AbstractThe aim of this project is to build and test an illumination and detection system for fluorescence endoscopy in order to image the fluorophore Indocyanine Green. The project was developed through collaboration with clinicians at Imperial College London, the company partner Cymtec Ltd and the University of South Wales for imaging cancerous tissue in the breast via minimally invasive surgical procedures. The use of Indocyanine Green as a fluorescent marker at Near Infrared excitation wavelengths is well established in clinical imaging. Typical systems comprise multiple LED sources, or even Xenon bulbs, for optimal imaging which can result in unnecessary energy transfer to patients and contribute to tissue damage. The use of LASER as an illumination source is not well established nor is the possibility of using a single camera for the simultaneous imaging of fluorescence and bright-field components. Furthermore, there are gaps in knowledge regarding the optical properties of Indocyanine Green for endoscopic applications.
An experimental setup comprising a 780nm excitation channel generating up to 10mW of optical power is used so as to determine if there is potential to exploit the optical properties of ICG, in order to reduce the total excitation power through pulsing. We demonstrate in this work that a single 1.6 Megapixel CMOS camera, with quantum efficiency less than 30%, is appropriate to capture both fluorescent and non-fluorescent landmarks at Near Infrared wavelengths. Aqueous solutions containing Indocyanine Green in varying concentrations are imaged under three illumination conditions.
Experimental results verify that all solutions tested, yielded detectable fluorescence and that degradation of fluorescence intensity over time is complex. The intensity of fluorescence and image quality is analysed to confirm the viability of a single camera system with LED or LASER as the preferred illumination source. With a single detector, the presence of ICG within a sample can be verified without the need for filtering, this has the potential to impact on the commercial market for these systems.
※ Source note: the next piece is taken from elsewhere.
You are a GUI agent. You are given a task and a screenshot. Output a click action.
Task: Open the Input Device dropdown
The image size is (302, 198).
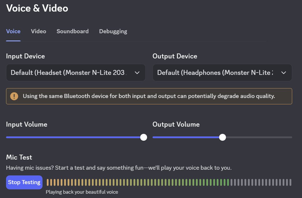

Results suggest that there is no profound difference between illumination source which is valuable for future system design and manufacture.
This study signifies that current technologies are not well adapted to focus on patient outcomes, complex filtered systems require image merging which reduces the overall image quality. This research contributes to knowledge with regards to the optical properties of Indocyanine Green while proposing significant changes to system design which would maintain image quality while enhancing patient safety.